■ **Selected excerpt**:
--- START ---

African Studies Quarterly

MICROFINANCE AND POVERTY REDUCTION. Johnson, Susan and Ben Rogaly. UK/Ireland: Oxfam and Actionaid. 1997. Pp. 134. ©

In the pages of Microfinance and Poverty Reduction, the reader encounters the interface between the eradication of poverty and finance in the Third World. Well-known empirical examples of such microfinance include Grameen Bank in Bangladesh, Indonesia's Bank Rakyat, and Bolivia's Banco Sol. The book is not the usual academic evaluation or critique. Rather, it is written as a 'how to' manual, filled with examples to illustrate pitfalls, warn of difficulties, identify niches, and indicate needs. The work is contemporary and set within a global economy which has moved from Keynsian state intervention to the neo-liberal present of market-based solutions. It does not attempt to address poverty by denoting the fundamental causes of such destitution. Instead, it assumes that these are given. The task at hand is for finance to come to the rescue of the poor. Johnson and Rogaly address the issue of how to best accomplish this.

Preparation of the book was a collegial effort which combined and integrated several background papers, as well as a series of case study investigations from various corners of the globe (Mexico, Pakistan, the Gambia, Ecuador, and even one from an inner city in the U.K). Moreover, the work is a pleasure to read because most of the sources - a combination of reports, evaluations, oral presentations, and obscure books or journals - are not usually found in university libraries.

The word "microfinance" in the title should not elicit fear and confusion. This is a manual for an Aid Provider and not for a Chartered Accountant. So the reader will not be confused by mathematical equations and jargon. Poverty eradication through microfinance is the thesis which binds the book neatly together. The work addresses financial intervention and social change; savings, credit, collateral, and sustainability overcome poverty. As the authors write, " … recent developments in the design of microfinance schemes have generated an understandably high degree of excitement. This is because innovative features in design have reduced the costs and risks of making loans to poor and isolated people, and make financial services available to people who were previously excluded" (pp. 6-7).

The excitement is expressed in their investigation of the issue. Rather than providing a set formula for monetary intervention, the authors recommend a variable overall approach. The concern is to enable people to overcome poverty. The investigation is based upon a thorough understanding of the workings of existing financial services. Intervention must not be blind, addressing areas of both strength and weakness. They suggest interventions should tread lightly (p. 14) and indicate a set of cautionary notes (pp. 25-6) for linkages with informal financial services.

--- END ---

Extend the review of Microfinance and Poverty Reduction by writing the paragraphs that would follow its last sentence.

■ **Stored records**:

--- START ---

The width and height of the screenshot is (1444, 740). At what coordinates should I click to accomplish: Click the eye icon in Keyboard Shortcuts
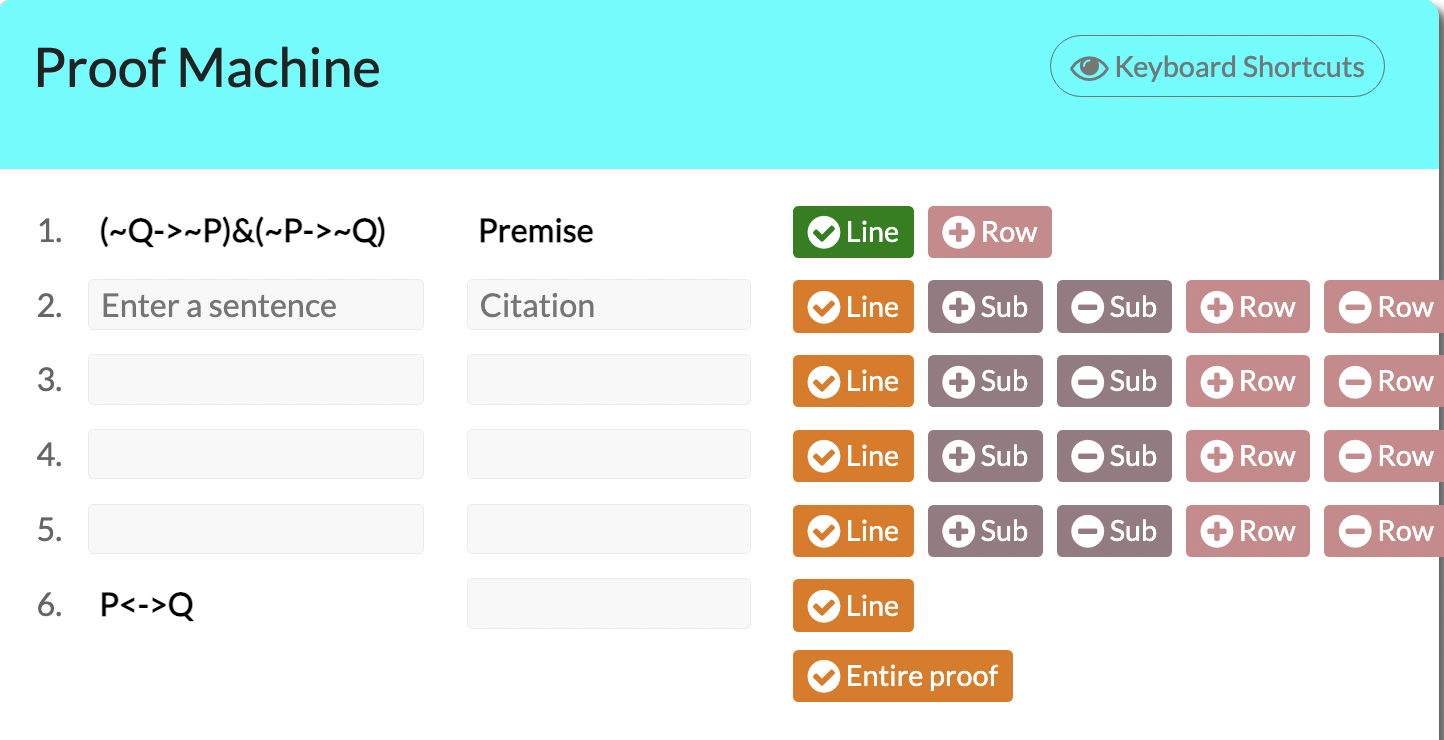tap(1089, 66)
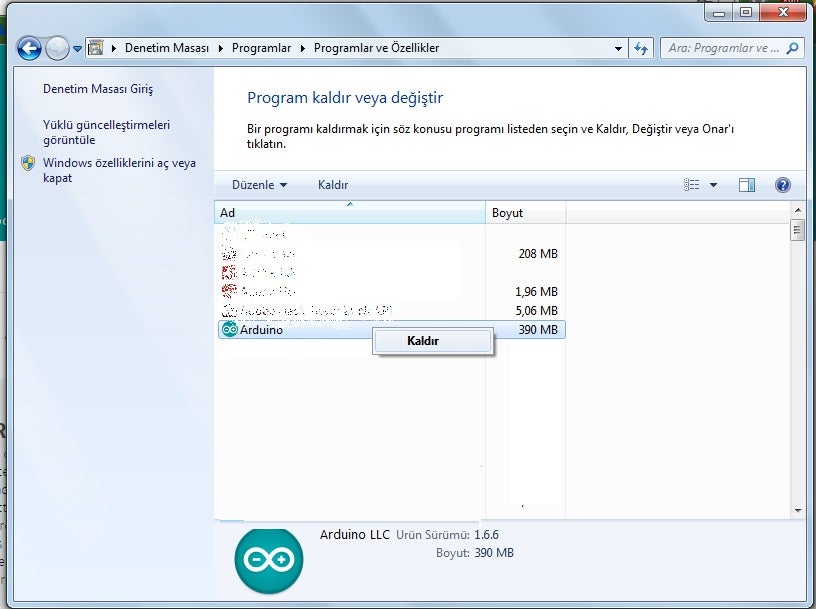Viewport: 816px width, 609px height.
Task: Click the Arduino icon in program list
Action: pyautogui.click(x=229, y=329)
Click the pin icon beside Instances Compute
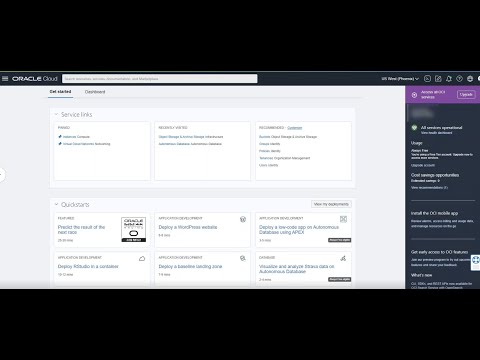 tap(60, 137)
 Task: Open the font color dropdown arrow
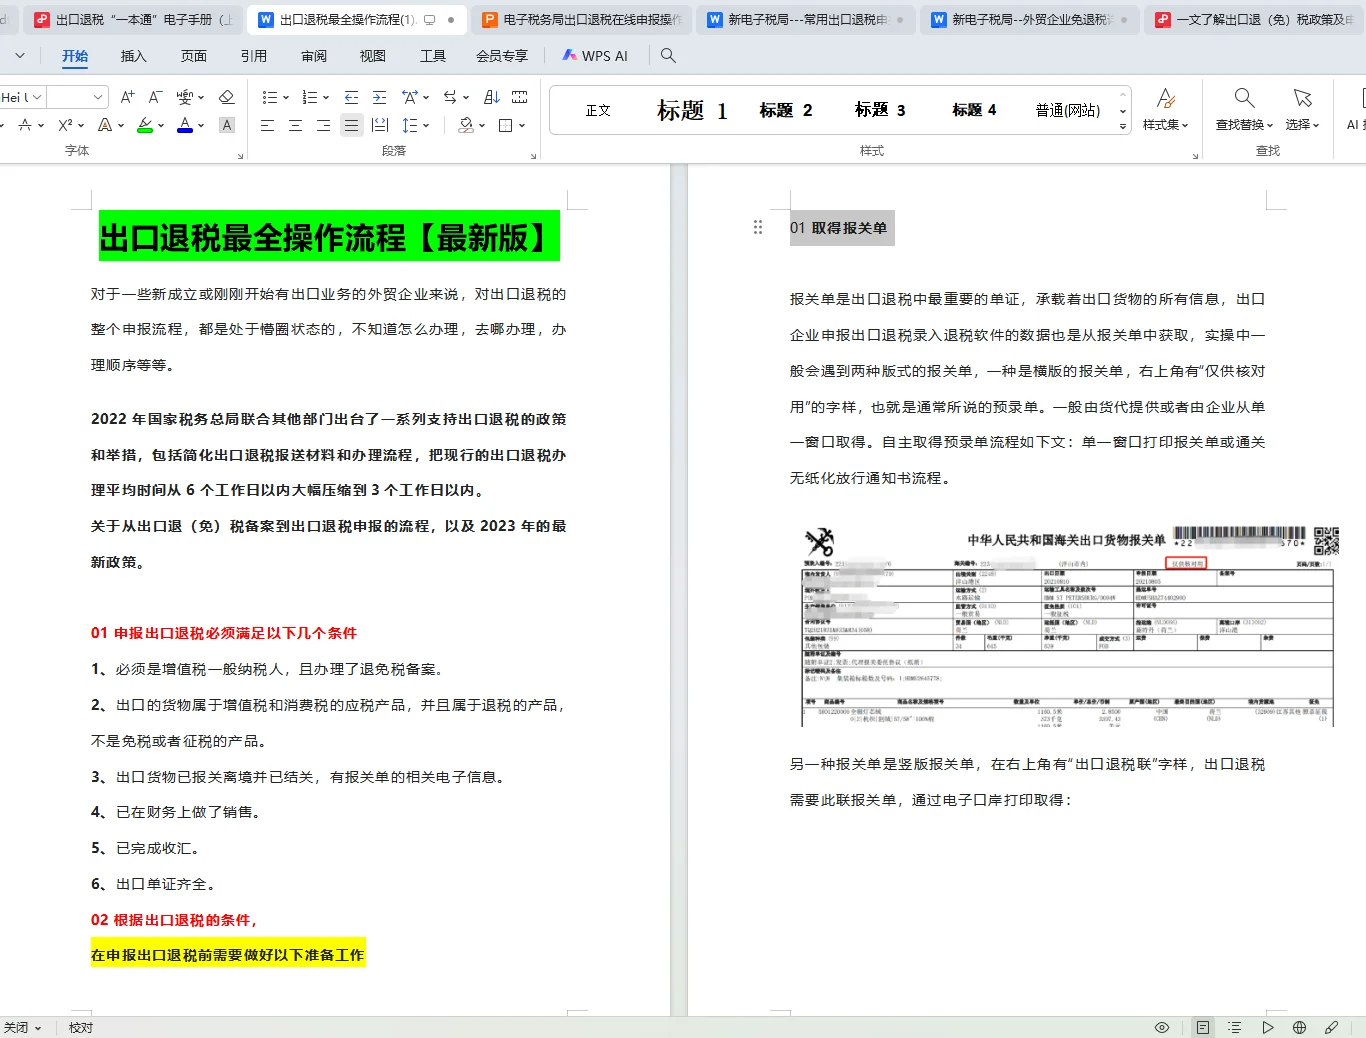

--- END ---

■ **Exercise result**:
Upon this foundation, the work considers issues of the of intervention design (size and forms of loan, target clusters, disbursement, gender, group-based lending, mobilization, the use of savings, repayment, and interest). It then considers performance and endurability (management, self-sustaining, monitoring, rotating funds, and eventual departure). This is followed by an assessment of the impact of such efforts, including both methodological and practical concerns. Each includes a brief summary and conclusions section, furnishing a neat overview. The study is then tied together by the five case study investigations which present lessons regarding the pitfalls of microfinance intervention. These are especially vital in that they explicitly speak to the issues raised in the previous analysis.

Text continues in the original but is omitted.